→ **KORTE OPDRACHT 1**
Haal uit de records de regels van de regel met "You are a computer-use agent. 540x382 pixels." tot en met de regel met "pyautogui.click(x=99, y=32)" en geef ze ongewijzigd weer. Laat de afbeeldingen daarbij weg.

→ **GECITEERDE PASSAGE**
..............................

Belasting voor vreemde winkelopschriften.
Aan Zijne Excellentie den Minister van Financiën, te 's-Gravenhage, heeft de Taalcommissie in het begin van December met instemming van het Hoofdbestuur het volgend verzoek gericht:
Het zal Uwer Excellentie niet ontgaan zijn, dat hoe langer hoe meer in ons land het vreemde het eigene bedreigt. Dit is duidelijk zichtbaar tot in de kleinste plaatsen, (in navolging van de groote steden) tot b.v. in winkelopschriften toe. Ongetwijfeld is het Uwer Excellentie bekend, dat vreemdelingen meermalen hieromtrent opmerken, hoe zij dit òf belachelijk vinden òf er gemis aan gezond volksbewustzijn in zien. Dit moet ook het oordeel zijn van alle Nederlanders, die een gepast gevoel van eigenwaarde bezitten.

..............................

→ **GEGEVENS OPDRACHT**
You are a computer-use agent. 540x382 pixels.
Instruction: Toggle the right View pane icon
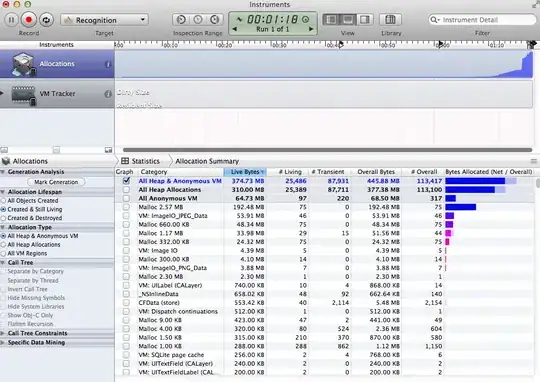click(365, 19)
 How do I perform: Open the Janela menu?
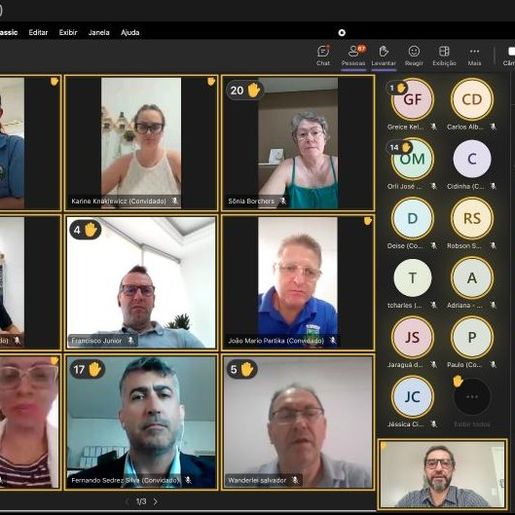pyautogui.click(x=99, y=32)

..............................

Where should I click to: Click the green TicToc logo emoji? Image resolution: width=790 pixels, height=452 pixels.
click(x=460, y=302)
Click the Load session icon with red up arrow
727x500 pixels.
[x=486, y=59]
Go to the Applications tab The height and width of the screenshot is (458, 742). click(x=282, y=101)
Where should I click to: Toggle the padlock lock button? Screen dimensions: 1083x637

..............................

→ **KORTE OPDRACHT 2**
Kopieer uit de tekst over belasting op winkelopschriften letterlijk het stuk van "Belasting voor vreemde" tot en met "van eigenwaarde bezitten.".

→ **ANTWOORD OEFENING 1**
You are a computer-use agent. 540x382 pixels.
Instruction: Toggle the right View pane icon
click(365, 19)
 How do I perform: Open the Janela menu?
pyautogui.click(x=99, y=32)

→ **ANTWOORD OEFENING 2**
Belasting voor vreemde winkelopschriften.
Aan Zijne Excellentie den Minister van Financiën, te 's-Gravenhage, heeft de Taalcommissie in het begin van December met instemming van het Hoofdbestuur het volgend verzoek gericht:
Het zal Uwer Excellentie niet ontgaan zijn, dat hoe langer hoe meer in ons land het vreemde het eigene bedreigt. Dit is duidelijk zichtbaar tot in de kleinste plaatsen, (in navolging van de groote steden) tot b.v. in winkelopschriften toe. Ongetwijfeld is het Uwer Excellentie bekend, dat vreemdelingen meermalen hieromtrent opmerken, hoe zij dit òf belachelijk vinden òf er gemis aan gezond volksbewustzijn in zien. Dit moet ook het oordeel zijn van alle Nederlanders, die een gepast gevoel van eigenwaarde bezitten.